Russian journalist Peskov investigated a small religious fundamentalist sect living in Siberia who broke from the Orthodox Church in response to the Great Schism in the 17th century. There he discovered the Lykovs who have lived for generations in the Abakan River Valley, miles away from any contact with secular society. The 37-year-old Agafia and her 81-year-old father, Karp, were the only surviving members and Peskov's narrative focuses on these two, their history, and how they have provided for themselves in one of the world's harshest environments.

983.622 RED
The Last Cowboys at the End of the World by Nick Reding - 2001, 291p.

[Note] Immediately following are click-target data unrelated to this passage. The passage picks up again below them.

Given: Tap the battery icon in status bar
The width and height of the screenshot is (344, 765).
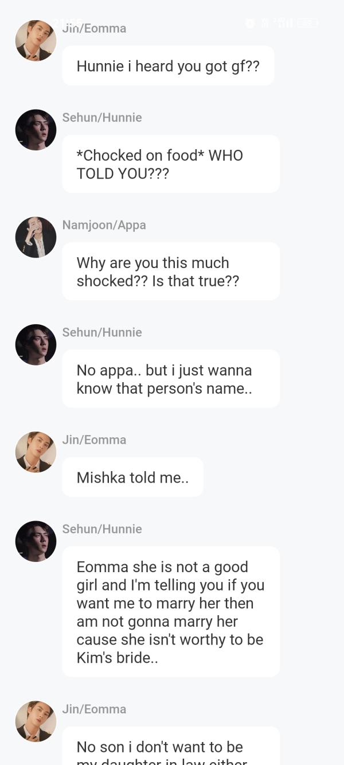Looking at the screenshot, I should pyautogui.click(x=307, y=23).
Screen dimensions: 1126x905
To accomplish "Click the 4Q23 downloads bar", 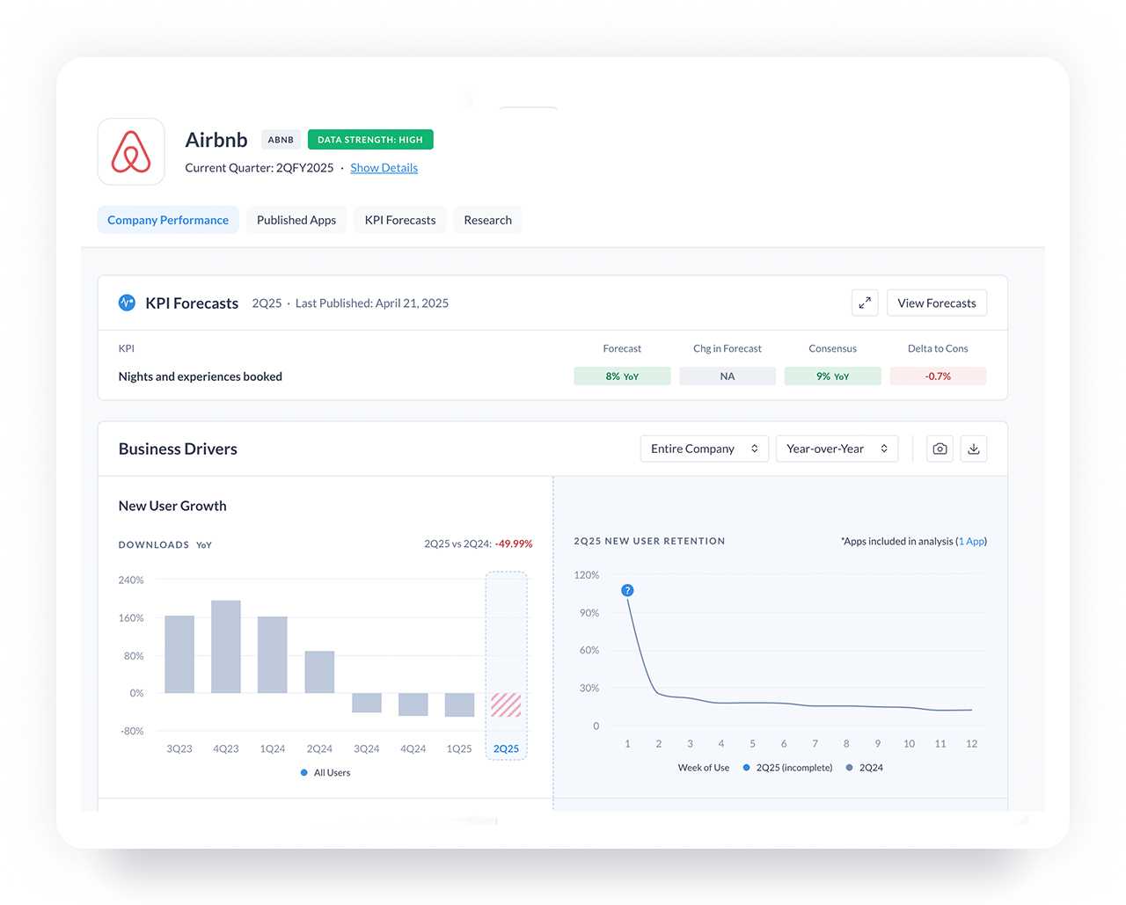I will point(226,646).
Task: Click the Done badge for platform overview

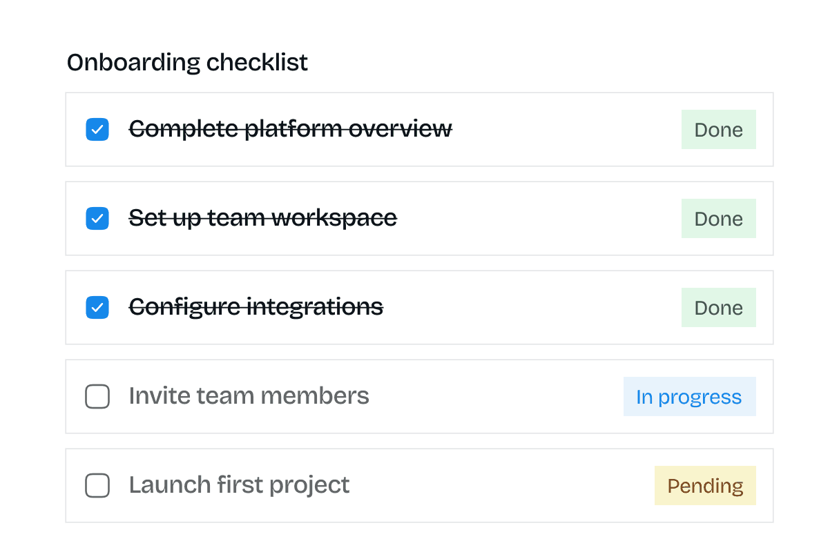Action: (718, 130)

Reding lived with the cowboys (gauchos) in Patagonia for over a year as they herded cattle through the Andes Mountains. The families he lived amongst were almost completely isolated until the construction of the Pan-Pacific Highway. With the highway built, the great divide between their lifestyle and the industrialized society they border is a glaring reminder of the economic differences. The familial struggles are keenly observed, particularly between the couple Duck and Edith, in whose home Reding lived, as the community attempts to become reconciled to their arduous, impoverished lives.

Biography KATZ, J.
Running to the Mountain: A Journey of Faith and Change by Jon Katz - 1999, 242p.
A spiritual memoir by mystery novelist and writer Katz, who bought a cabin in up-state New York to live in solitude for six months in order to discover new meaning at middle-age. Finding life in our over-stimulated society too confusing and restrictive to find peace and renewal, he left his wife and daughter for hard work around the cabin and spiritual ruminations over Thomas Merton. A man with a very understanding wife, Katz provides an entertaining and thoughtful look at rediscovery at middle-age.